The Austens raised a large family of six boys and two girls:
- James (1765–1819)
- George (1766–1838)
- Edward (1767–1852)
- Henry Thomas (1771–1850)
- Cassandra Elizabeth (1773–1845)
- Francis William (Frank) (1774–1865)
- Jane (1775–1817)
- Charles John (1779–1852)

Jane's sister Cassandra was an artist who, like Jane, did not marry. She was Jane's closest friend and confidante throughout her life.

James (matriculated 1779, BA 1783, MA 1788) and Henry (matriculated 1788, BA 1792, MA 1796) were both educated at St John's College, Oxford, as their father had been. Together they edited a literary magazine, The Loiterer. An accomplished poet, James was ordained as an Anglican clergyman, succeeding his father as rector of Steventon.

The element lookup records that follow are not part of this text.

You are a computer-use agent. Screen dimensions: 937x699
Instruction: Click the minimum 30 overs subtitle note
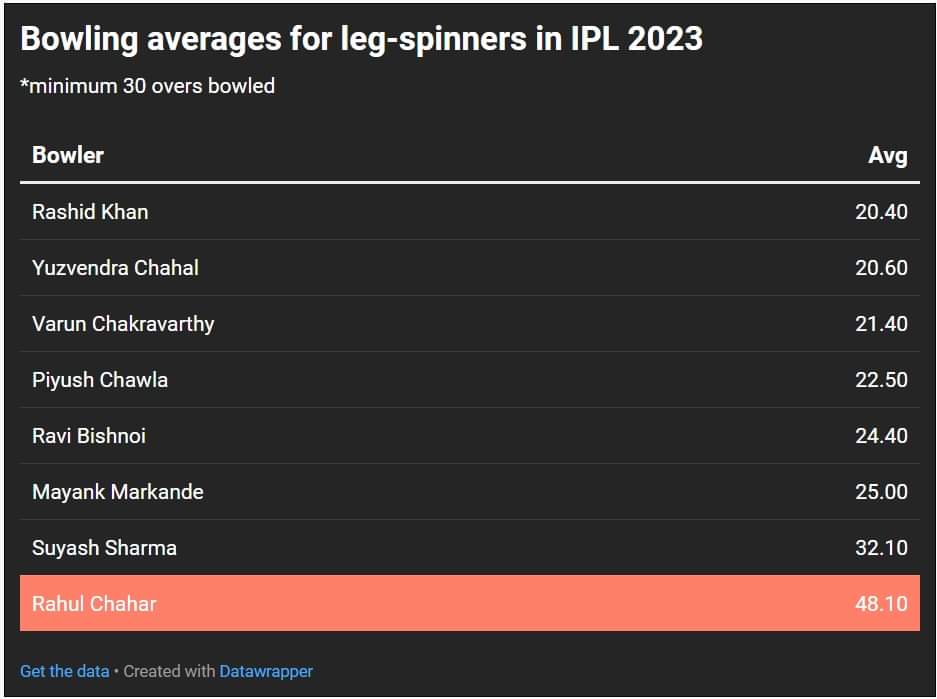click(x=148, y=86)
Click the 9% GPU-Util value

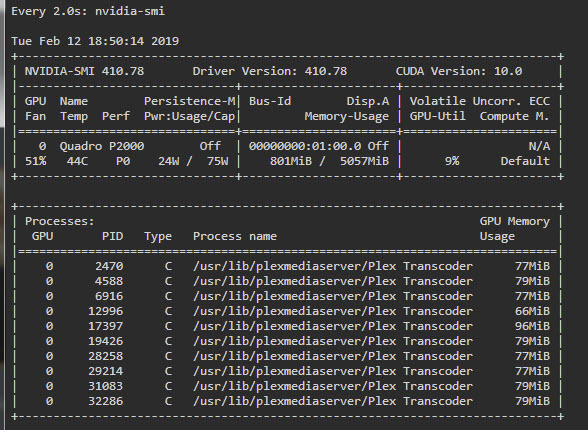pos(452,161)
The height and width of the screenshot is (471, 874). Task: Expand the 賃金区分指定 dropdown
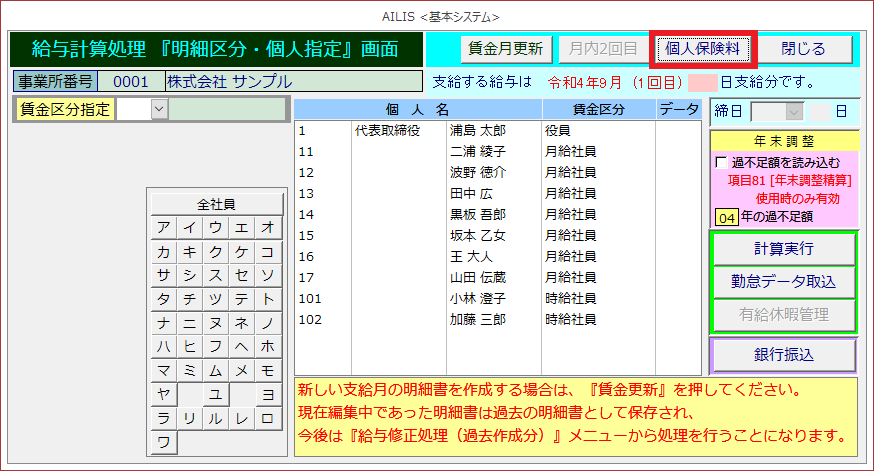[x=159, y=110]
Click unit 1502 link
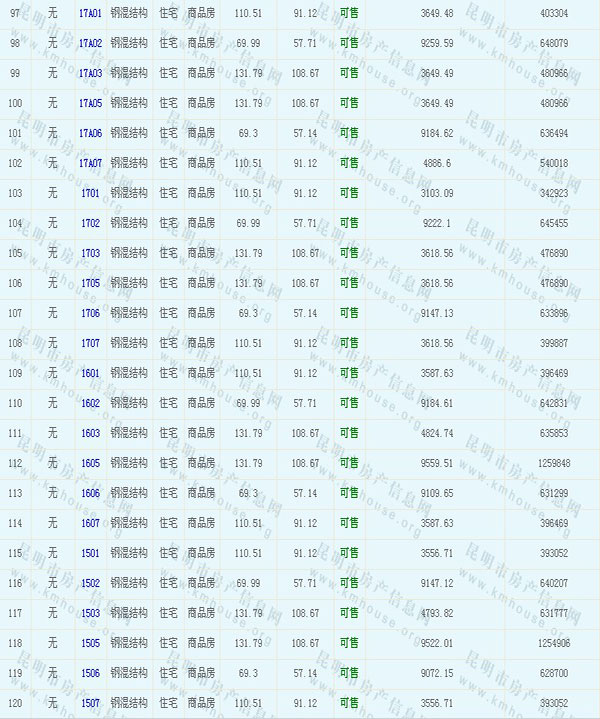600x719 pixels. tap(90, 584)
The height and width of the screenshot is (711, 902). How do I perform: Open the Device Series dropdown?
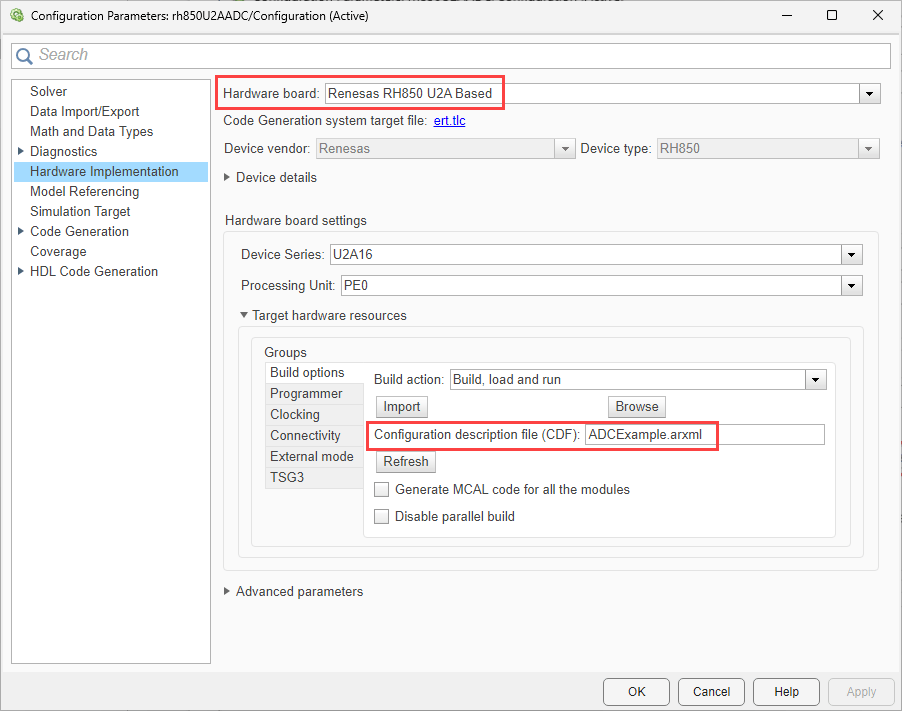(x=851, y=255)
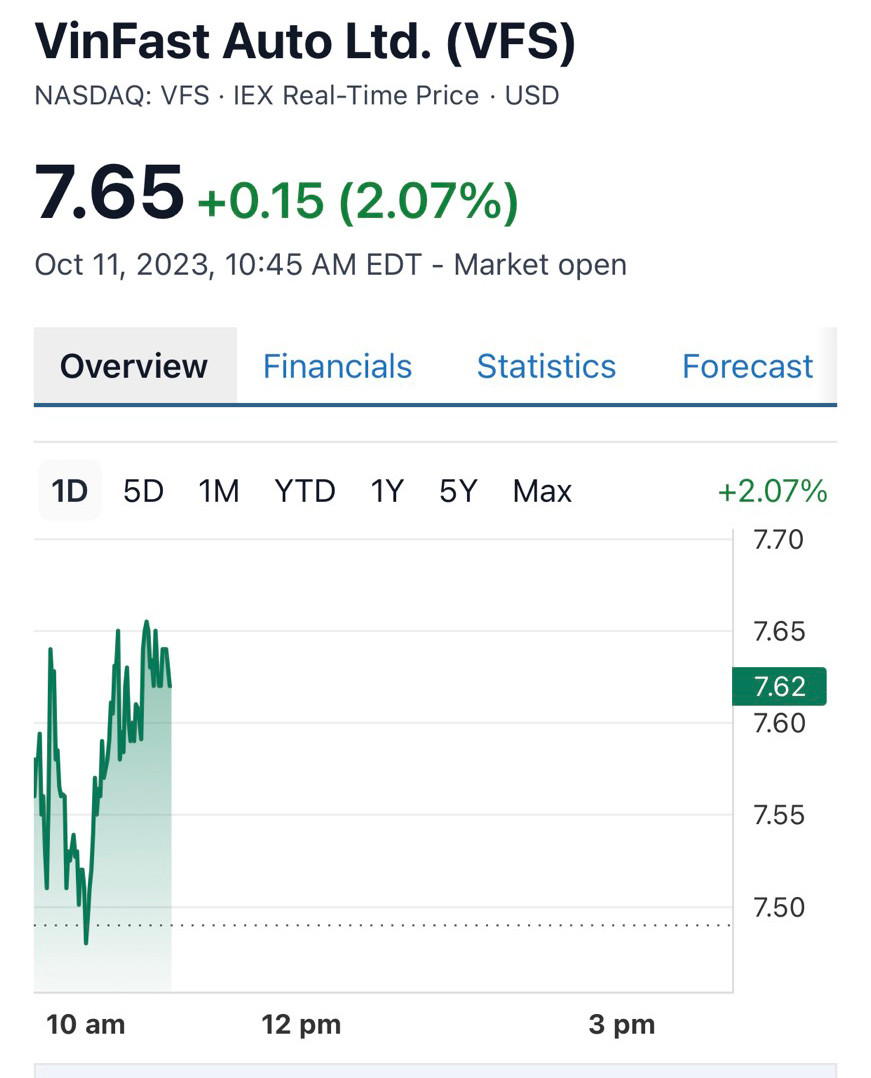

Of her brothers, Jane felt closest to Henry, who became a militia officer, then a banker, then (after his banking firm failed) an Anglican clergyman. Henry was also his sister's literary agent. Henry's large circle of friends and acquaintances in London included bankers, merchants, publishers, painters and actors and he provided Jane with a view of social worlds not normally visible from a small parish in rural Hampshire. He married their first cousin (and Jane's close friend), Eliza de Feuillide, who was the daughter of their father's sister, Philadelphia Austen Hancock.

George was sent to live with a local family at a young age because, according to Austen biographer Le Faye, he was "mentally abnormal and subject to fits"; he may also have been deaf and mute.

Charles and Frank served in the navy, both rising to the rank of admiral.

Edward was adopted by his fourth cousin, Thomas Knight, inheriting Knight's estate and taking his name in 1812.